**Request:**
Copy out the records below with "Identify" swapped for "Locate" everywhere it occurs, changing nothing else and omitting the pictures.

**Data provided:**
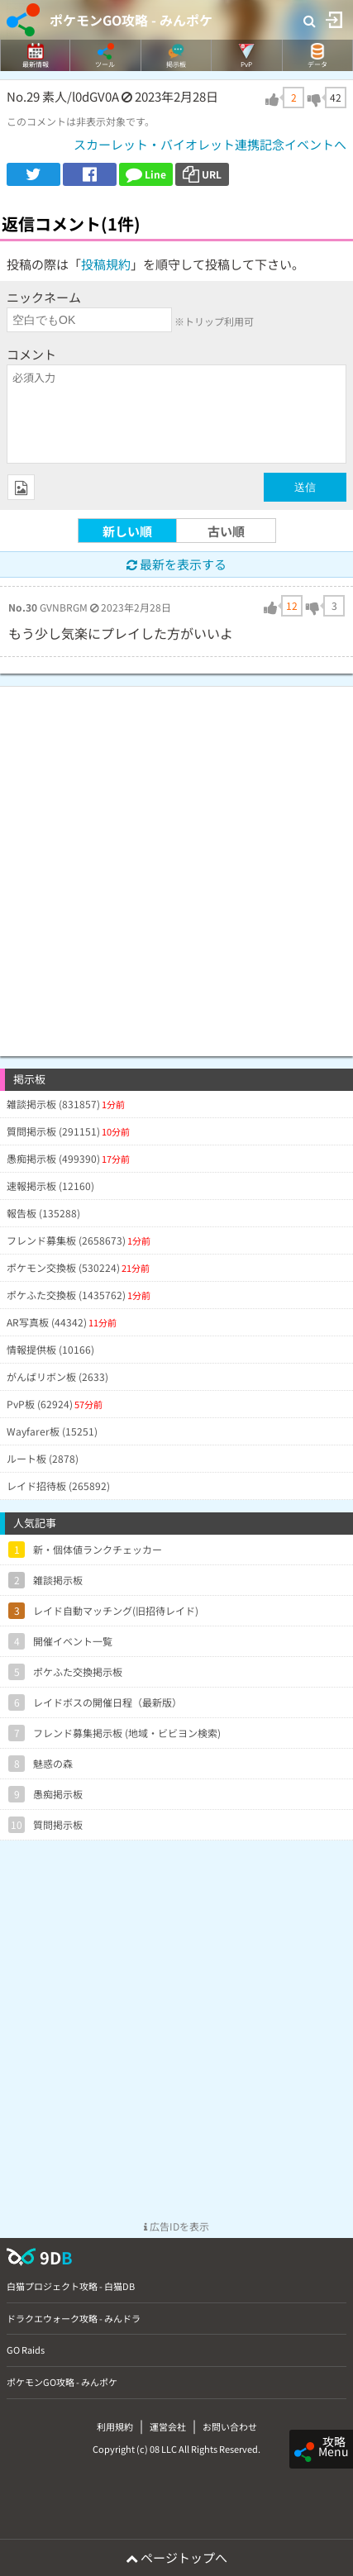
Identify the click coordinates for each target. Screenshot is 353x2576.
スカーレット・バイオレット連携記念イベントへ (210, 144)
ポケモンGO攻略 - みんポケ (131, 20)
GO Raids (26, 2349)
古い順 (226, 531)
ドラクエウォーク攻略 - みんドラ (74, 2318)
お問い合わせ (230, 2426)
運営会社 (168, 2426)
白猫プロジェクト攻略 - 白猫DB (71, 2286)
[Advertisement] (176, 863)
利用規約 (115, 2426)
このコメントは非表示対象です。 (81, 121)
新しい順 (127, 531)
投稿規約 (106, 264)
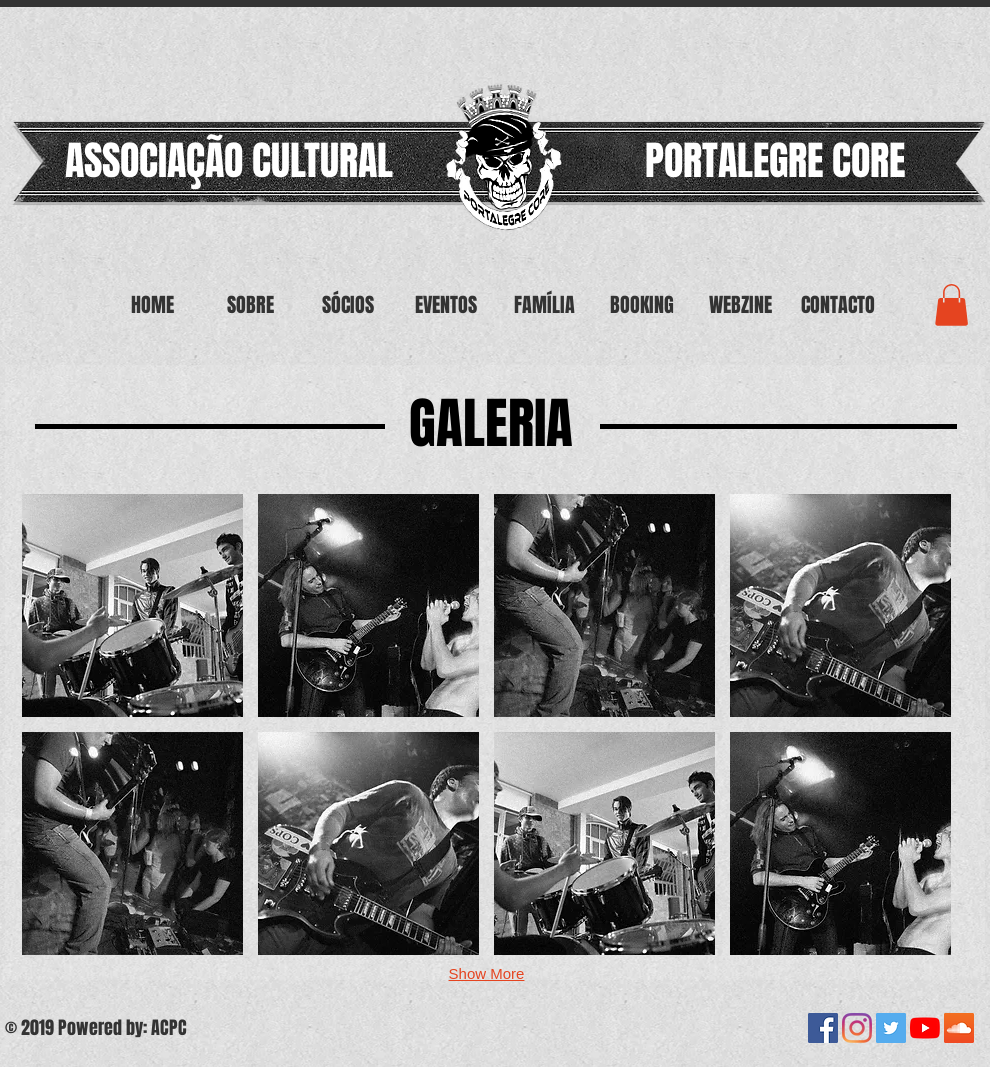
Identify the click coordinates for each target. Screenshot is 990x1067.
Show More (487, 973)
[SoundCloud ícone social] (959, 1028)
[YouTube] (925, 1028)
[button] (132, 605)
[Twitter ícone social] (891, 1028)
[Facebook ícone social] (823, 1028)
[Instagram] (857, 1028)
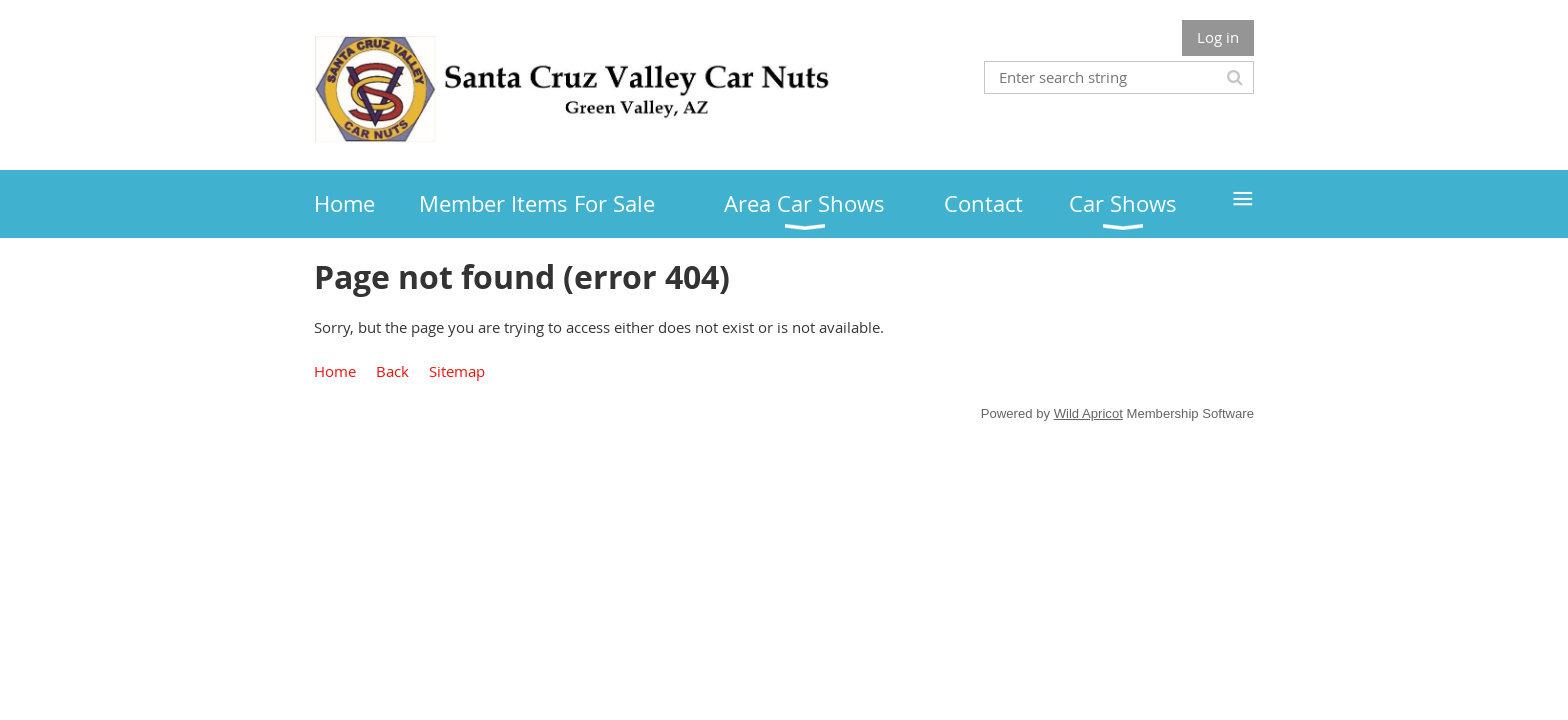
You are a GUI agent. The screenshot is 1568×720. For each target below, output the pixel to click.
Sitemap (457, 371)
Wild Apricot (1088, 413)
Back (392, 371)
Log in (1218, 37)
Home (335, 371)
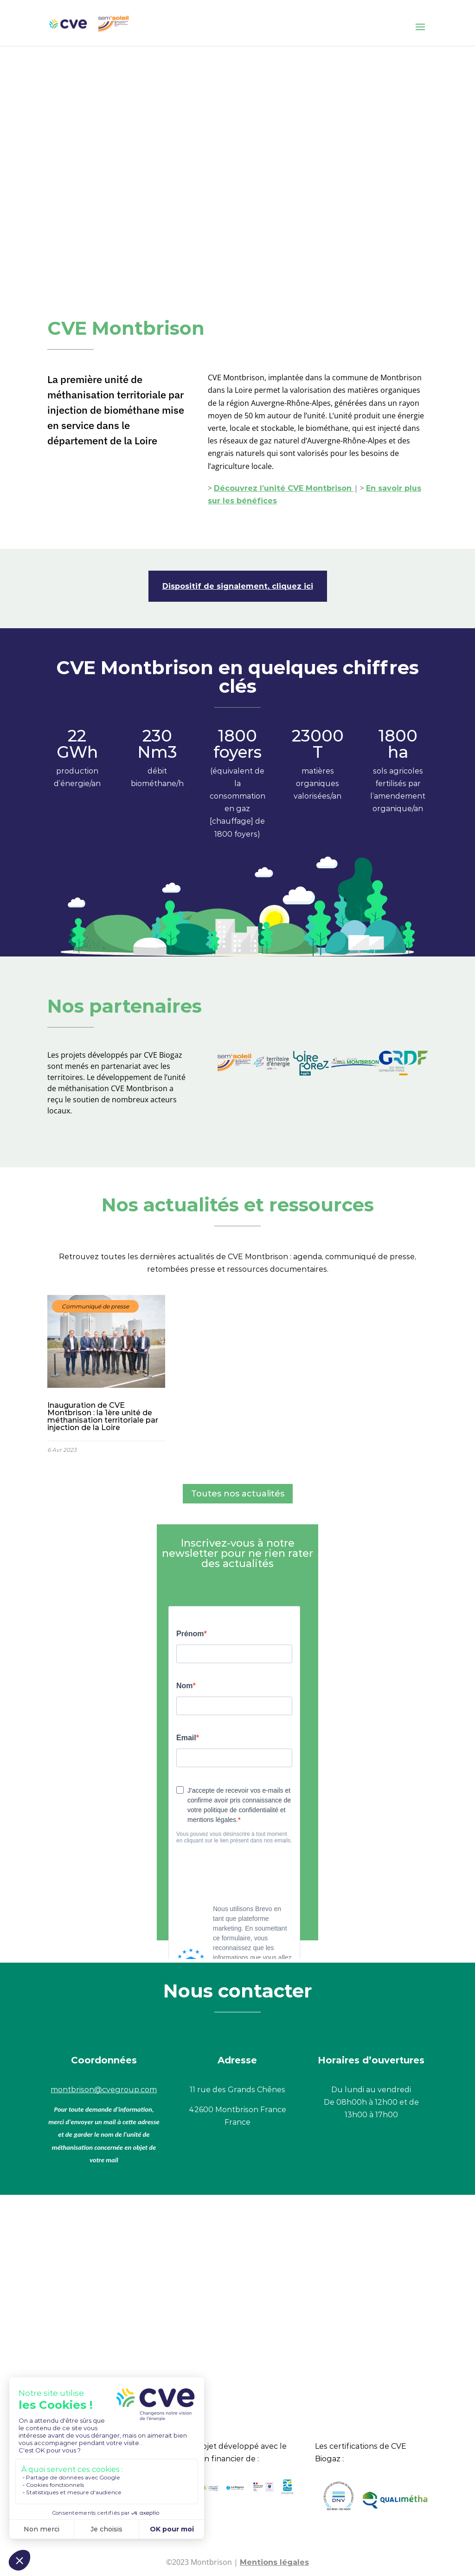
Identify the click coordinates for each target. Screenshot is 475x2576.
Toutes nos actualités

**Result:**
Locate the click coordinates for each target. Screenshot is 353x2576.
スカーレット・バイオレット連携記念イベントへ (210, 144)
ポケモンGO攻略 - みんポケ (131, 20)
GO Raids (26, 2349)
古い順 (226, 531)
ドラクエウォーク攻略 - みんドラ (74, 2318)
お問い合わせ (230, 2426)
運営会社 (168, 2426)
白猫プロジェクト攻略 - 白猫DB (71, 2286)
[Advertisement] (176, 863)
利用規約 (115, 2426)
このコメントは非表示対象です。 (81, 121)
新しい順 (127, 531)
投稿規約 (106, 264)
Locate the click coordinates for each target. Screenshot is 990x1067.
Show More (487, 973)
[SoundCloud ícone social] (959, 1028)
[YouTube] (925, 1028)
[button] (132, 605)
[Twitter ícone social] (891, 1028)
[Facebook ícone social] (823, 1028)
[Instagram] (857, 1028)
You are a GUI agent. The screenshot is 1568×720. For each target below, output the pixel to click.
Sitemap (457, 371)
Wild Apricot (1088, 413)
Back (392, 371)
Log in (1218, 37)
Home (335, 371)
Locate the click coordinates for each target. Screenshot is 475x2576.
Toutes nos actualités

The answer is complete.